Segment Open

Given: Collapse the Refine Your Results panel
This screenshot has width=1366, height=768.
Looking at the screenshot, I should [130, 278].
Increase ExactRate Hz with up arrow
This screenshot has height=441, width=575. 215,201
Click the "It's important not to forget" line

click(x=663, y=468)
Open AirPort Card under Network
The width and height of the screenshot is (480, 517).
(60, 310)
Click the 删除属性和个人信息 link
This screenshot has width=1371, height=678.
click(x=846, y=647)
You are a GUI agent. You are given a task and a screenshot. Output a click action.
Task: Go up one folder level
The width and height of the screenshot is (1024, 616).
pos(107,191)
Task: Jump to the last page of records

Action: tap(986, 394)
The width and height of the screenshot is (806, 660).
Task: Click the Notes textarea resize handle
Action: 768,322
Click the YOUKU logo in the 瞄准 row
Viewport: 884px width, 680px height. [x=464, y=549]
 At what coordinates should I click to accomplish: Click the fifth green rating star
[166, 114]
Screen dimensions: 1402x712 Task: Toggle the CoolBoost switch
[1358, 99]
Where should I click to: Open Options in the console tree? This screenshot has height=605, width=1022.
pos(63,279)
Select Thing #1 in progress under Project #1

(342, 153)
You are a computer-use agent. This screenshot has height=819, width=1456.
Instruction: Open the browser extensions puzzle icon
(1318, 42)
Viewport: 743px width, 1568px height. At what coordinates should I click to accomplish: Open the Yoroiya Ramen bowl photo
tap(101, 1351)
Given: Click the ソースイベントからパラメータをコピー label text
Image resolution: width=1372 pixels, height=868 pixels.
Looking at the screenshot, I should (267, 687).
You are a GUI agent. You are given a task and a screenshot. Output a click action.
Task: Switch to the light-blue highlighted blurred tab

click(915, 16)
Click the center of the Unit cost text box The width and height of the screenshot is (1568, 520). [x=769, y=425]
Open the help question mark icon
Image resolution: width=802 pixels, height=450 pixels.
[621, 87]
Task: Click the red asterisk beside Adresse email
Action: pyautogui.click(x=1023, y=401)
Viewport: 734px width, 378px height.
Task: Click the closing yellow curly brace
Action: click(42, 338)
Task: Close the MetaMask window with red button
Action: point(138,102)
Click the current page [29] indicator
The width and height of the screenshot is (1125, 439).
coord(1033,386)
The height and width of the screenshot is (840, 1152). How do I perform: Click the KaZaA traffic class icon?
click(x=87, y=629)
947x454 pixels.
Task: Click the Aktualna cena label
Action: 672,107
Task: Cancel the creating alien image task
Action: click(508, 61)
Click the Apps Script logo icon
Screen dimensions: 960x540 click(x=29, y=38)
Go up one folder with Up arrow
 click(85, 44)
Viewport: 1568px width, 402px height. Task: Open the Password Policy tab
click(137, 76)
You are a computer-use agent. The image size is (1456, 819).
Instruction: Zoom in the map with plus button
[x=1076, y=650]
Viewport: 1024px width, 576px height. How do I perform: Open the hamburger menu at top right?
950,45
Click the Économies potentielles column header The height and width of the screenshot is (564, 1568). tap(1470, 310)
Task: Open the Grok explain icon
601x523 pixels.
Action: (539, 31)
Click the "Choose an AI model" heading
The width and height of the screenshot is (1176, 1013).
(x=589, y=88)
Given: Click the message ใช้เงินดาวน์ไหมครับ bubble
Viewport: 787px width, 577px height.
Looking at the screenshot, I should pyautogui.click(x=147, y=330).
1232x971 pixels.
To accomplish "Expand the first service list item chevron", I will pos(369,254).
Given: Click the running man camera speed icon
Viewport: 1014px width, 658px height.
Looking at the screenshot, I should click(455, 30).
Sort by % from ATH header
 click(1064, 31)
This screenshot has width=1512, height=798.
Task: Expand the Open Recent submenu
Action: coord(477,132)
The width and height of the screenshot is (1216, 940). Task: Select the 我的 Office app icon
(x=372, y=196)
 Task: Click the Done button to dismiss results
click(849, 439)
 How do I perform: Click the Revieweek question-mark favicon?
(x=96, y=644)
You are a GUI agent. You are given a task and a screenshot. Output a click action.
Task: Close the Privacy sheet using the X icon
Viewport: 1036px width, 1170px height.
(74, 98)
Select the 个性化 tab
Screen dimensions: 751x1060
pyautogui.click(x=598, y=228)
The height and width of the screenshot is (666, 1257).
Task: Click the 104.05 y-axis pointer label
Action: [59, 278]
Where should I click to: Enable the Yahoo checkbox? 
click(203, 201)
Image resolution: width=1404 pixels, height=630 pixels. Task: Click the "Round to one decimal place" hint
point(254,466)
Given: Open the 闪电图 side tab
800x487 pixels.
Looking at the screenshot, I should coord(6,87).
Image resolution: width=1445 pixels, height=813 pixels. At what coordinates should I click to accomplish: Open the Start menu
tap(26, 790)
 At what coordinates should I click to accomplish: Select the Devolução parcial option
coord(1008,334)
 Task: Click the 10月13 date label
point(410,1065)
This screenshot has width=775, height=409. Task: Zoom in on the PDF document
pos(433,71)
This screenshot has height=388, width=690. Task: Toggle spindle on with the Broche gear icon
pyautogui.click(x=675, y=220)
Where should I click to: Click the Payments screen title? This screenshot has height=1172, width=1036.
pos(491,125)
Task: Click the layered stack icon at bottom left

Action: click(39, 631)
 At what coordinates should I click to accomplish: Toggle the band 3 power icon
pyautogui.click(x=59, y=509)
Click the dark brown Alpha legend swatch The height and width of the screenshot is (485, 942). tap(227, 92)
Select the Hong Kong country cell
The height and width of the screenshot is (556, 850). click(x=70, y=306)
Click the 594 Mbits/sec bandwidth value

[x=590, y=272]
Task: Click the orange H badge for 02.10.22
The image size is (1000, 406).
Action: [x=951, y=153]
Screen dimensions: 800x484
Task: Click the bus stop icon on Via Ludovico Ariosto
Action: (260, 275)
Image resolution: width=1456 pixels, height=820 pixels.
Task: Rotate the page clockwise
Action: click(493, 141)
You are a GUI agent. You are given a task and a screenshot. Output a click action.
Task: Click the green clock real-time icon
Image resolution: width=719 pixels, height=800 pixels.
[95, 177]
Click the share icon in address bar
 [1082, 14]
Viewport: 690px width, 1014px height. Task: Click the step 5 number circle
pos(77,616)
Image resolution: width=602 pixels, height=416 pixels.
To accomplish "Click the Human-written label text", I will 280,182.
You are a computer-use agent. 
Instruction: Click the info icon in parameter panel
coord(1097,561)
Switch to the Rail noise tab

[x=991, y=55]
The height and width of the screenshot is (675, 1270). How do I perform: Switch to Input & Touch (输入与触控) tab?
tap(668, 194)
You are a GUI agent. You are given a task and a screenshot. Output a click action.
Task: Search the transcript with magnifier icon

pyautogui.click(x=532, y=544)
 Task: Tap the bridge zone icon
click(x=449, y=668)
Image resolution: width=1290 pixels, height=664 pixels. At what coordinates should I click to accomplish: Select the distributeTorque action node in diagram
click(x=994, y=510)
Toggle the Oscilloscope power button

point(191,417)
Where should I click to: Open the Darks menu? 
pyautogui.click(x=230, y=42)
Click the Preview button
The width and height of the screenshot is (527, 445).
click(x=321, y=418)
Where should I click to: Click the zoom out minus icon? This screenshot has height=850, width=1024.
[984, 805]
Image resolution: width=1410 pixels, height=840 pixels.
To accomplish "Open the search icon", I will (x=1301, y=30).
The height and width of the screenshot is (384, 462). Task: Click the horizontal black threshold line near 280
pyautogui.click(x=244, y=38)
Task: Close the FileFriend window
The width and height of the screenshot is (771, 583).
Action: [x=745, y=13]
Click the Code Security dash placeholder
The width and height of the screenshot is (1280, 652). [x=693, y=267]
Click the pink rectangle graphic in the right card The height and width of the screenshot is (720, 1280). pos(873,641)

Segment Closed

> WHAT IS BEING ASKED
If a line of the records includes the string "computer", copy it out.

> ANSWER FOR THE TASK
You are a computer-use agent. This screenshot has height=819, width=1456.
You are a computer-use agent. The image size is (1456, 819).
You are a computer-use agent. 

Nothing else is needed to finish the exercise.